Financial woes dominate the top half of the list, with Germans equally as worried about the rising cost of living and tax hikes due to EU debt. The percentage of people worried about these issues has remained largely the same as in last year’s ranking. However, fears over the country’s economy have eased somewhat since last year, when business was threatened across several industries due to the lockdowns. Back then, 48 percent of people said they were worried about the economy, which landed in at fourth place on the list.
Refugees and climate change also a worry
The fear of the state being overburdened by refugees has once again landed in the top 10 list, despite there being no large influx of refugees in 2021. Last year, only 43 percent of people stated they were worried about this issue, placing it in eighth place.

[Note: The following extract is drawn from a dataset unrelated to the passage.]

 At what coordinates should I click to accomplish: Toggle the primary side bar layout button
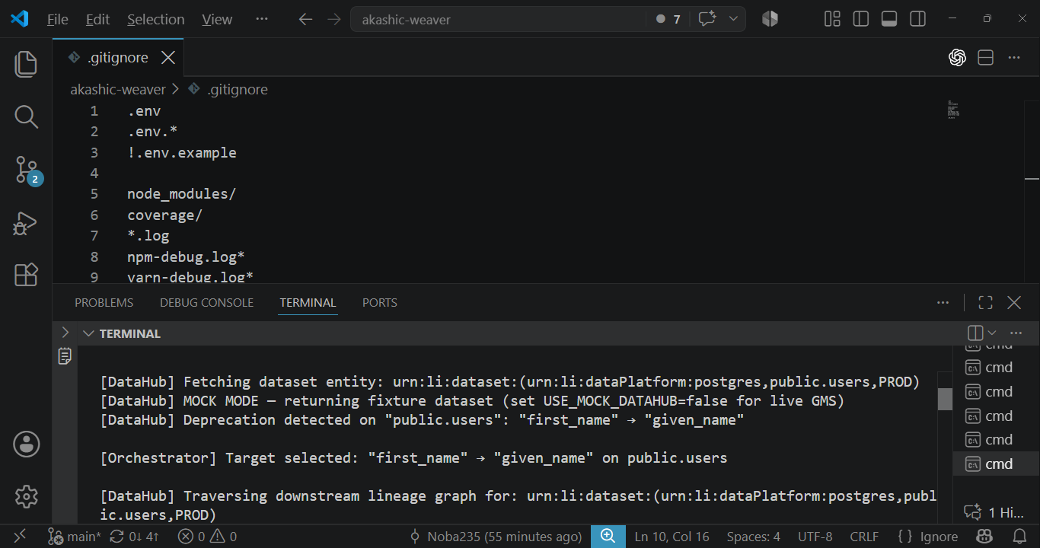pyautogui.click(x=861, y=19)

The survey also showed that natural disasters and climate change are in the top 10 biggest worries for Germans, with only 41 percent of people expressing their fears. However, the survey took place before the floods in North Rhine-Westphalia and Rhineland-Palatinate earlier this summer.

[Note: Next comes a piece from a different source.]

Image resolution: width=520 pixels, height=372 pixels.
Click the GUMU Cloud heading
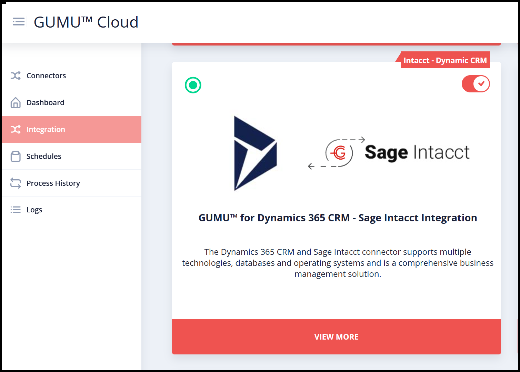pos(86,22)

Römstedt has since explained that another survey was undertaken at the end of July to discern people’s fears for the environment. In this survey, 69 percent of respondents indicated their fears towards natural disasters and extreme weather, whilst 61 percent of respondents believed that climate change was having dramatic consequences for humanity. According to Römstedt, fear levels rose "because people were seeing disturbing pictures from the flood-affected areas every day [during the survey period]. I can well imagine that these fears will somewhat recede in the coming year, if we stop seeing these images so much."
Germans pragmatic with their fears
Over the years, the study has not pointed towards any specific fear; as it turns out, Germans are pretty pragmatic when it comes to their fears and worries. "In the many years I have managed the study, one thing has become clear to me: The oft-cited term "German angst" is fundamentally wrong. Germans are not fearful," Römstedt explained.
The studies have shown that Germans react to real threats. For example, fear of terrorism rose sharply after 9 / 11, fear of unemployment rose after mass layoffs and environmental fears increased after the floodings earlier this year. "As the threats subside, the fears also decrease. There is no one fear that is always on top; rather, it depends entirely on the current situation," Römstedt said.